Ouvimos medidas já anunciadas há um mês, de apoio ao arrendamento, que ainda não chegaram ao terreno. Ouvimos medidas de lay-off pagas pelos empregadores à espera que o Governo acabe por depois compensar, porque também não estão a chegar ao terreno”, disse o candidato.
Mayan voltou a insistir que “um Governo que decreta fechamento de atividades tem de assumir total responsabilidade desta decisão” e que as medidas são “insuficientes”.
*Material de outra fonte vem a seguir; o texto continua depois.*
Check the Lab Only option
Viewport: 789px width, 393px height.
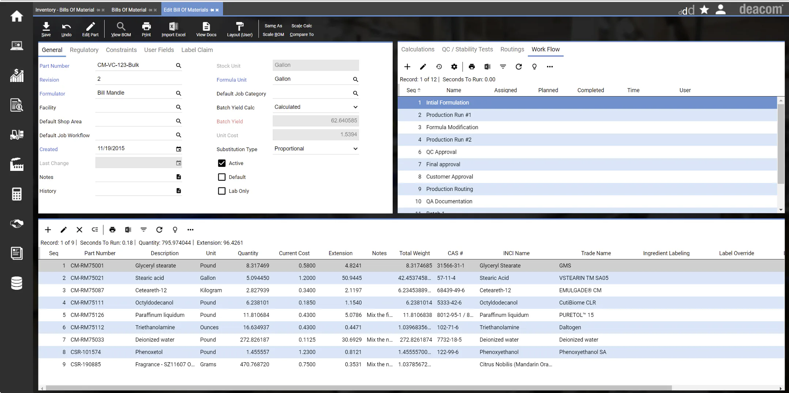click(222, 191)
Do voto em lares ao fecho das escolas
Outros temas abordados em declarações aos jornalistas, durante a tarde, foram o encerramento de escolas e o exercício de votos em lares. Sobre as residências de idosos, Mayan Gonçalves apontou: “A liberdade de exercício de voto tem de ser em segurança, sigilo e confidencialidade. Preocupa-me a segurança e saúde das pessoas e não estou a ver que os lares tenham condições objetivas de garantir tudo. Há brigadas com várias pessoas a entrarem em lares… pode soar muito bem concebido num gabinete, num ministério da Administração Interna, mas no terreno é mais complicado”. Aqui, diz o candidato liberal, o Governo lavou as mãos e chutou a responsabilidade para os municípios.
Já quanto a um possível encerramento das escolas, lembrou que + “vários especialistas demonstraram que não havia um problema de contágio nas escolas com jovens” e que estes “podem ter pais em teletrabalho, que não podem cuidar dos filhos. Ou porque são operários, porque estão na linha da frente do combate à pandemia… estas pessoas têm filhos em idade escolar. O que vai acontecer a estas criançsa? Vamos retirá-las das escolas e vão estar encapsulados e guardados num lugar seguro? Qual é a alternativa para os pais e famílias?”.
António Costa pode até mandar fechar escolas, apontou Mayan. Mas nesse caso, “gem de assumir a responsabilidade e dar a resposta aos pais. Há crianças que não têm autonomia suficiente para estarem sozinhas e também a saúde mental é afetada. É preciso garantir que estes jovens e crianças não desaparecem do mapa e terão resposta efetiva”.